INFORMATION PROVIDED>
+---+

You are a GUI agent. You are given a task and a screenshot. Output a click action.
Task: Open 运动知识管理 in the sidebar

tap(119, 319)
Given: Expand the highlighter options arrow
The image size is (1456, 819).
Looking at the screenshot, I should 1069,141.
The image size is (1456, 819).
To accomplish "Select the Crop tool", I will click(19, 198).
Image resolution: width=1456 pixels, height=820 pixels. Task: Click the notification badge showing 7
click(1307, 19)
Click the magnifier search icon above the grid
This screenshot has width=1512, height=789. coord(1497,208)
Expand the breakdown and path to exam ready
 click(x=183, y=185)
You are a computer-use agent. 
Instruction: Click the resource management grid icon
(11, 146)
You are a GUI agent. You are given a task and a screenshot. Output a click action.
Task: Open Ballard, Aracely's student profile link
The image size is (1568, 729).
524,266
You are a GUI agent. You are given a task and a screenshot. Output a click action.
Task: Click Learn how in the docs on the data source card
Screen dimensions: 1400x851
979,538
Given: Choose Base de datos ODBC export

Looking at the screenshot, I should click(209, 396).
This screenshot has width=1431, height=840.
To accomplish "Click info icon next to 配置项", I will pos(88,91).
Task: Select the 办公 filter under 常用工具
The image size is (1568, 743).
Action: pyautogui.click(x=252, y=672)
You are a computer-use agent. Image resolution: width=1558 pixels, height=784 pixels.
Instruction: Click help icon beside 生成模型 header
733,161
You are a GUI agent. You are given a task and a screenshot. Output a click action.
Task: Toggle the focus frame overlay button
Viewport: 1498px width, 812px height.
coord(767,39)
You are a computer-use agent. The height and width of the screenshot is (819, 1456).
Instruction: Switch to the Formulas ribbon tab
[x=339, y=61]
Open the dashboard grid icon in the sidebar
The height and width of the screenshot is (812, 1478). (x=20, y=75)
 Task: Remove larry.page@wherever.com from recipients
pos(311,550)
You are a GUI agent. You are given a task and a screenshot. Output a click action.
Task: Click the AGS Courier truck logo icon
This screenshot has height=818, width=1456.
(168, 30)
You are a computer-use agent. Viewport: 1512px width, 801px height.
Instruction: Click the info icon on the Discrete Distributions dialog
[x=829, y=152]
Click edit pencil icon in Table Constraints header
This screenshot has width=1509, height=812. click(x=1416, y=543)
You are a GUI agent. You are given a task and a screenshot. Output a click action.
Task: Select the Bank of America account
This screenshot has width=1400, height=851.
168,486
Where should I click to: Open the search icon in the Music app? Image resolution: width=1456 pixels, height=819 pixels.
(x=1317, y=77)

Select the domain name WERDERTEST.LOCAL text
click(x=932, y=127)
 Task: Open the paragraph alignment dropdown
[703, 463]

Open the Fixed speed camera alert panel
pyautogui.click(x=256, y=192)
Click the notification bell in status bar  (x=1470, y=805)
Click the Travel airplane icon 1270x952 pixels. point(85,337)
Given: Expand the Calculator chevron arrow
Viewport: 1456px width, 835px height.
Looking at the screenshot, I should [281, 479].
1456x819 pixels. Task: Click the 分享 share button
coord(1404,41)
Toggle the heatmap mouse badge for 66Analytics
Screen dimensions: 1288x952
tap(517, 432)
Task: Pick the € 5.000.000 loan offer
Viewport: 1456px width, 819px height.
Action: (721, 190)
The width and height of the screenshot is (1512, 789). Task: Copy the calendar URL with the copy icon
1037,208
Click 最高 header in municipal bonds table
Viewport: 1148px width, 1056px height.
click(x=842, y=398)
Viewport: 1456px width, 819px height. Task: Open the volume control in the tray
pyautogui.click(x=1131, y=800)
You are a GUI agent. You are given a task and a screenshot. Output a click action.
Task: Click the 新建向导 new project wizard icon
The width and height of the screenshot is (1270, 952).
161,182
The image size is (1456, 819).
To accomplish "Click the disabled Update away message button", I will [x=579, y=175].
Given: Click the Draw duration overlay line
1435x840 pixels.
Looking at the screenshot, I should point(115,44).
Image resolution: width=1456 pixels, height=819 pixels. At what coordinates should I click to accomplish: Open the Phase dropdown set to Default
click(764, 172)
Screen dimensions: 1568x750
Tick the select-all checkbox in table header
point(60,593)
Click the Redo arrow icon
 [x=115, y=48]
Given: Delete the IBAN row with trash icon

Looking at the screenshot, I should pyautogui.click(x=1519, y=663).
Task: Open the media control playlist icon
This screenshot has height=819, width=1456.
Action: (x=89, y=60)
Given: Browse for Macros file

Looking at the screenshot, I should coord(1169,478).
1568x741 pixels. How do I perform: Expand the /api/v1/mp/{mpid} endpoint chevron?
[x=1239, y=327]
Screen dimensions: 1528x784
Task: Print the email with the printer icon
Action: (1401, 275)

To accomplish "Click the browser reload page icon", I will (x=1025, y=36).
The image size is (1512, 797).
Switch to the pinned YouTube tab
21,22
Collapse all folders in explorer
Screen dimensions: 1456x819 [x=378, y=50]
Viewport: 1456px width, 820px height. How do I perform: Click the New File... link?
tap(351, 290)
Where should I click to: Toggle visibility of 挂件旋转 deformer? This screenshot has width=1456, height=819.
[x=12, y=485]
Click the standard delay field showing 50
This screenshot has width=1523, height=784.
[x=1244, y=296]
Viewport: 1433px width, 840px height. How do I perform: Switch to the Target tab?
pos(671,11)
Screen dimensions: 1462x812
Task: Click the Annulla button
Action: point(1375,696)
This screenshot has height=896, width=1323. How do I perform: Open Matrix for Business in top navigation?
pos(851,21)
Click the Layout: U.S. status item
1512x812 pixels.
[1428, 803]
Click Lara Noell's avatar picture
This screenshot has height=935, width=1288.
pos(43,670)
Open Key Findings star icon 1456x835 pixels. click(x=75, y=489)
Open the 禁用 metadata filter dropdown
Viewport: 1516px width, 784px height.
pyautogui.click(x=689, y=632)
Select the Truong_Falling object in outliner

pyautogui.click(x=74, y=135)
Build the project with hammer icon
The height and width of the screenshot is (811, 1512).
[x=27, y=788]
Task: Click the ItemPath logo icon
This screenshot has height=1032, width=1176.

+---+

EXERCISE OBJECTIVE>
What is the number of lines in the records that contain the word "computer"? Answer with the number and nothing else.

OUTPUT FOR THIS EXERCISE>
4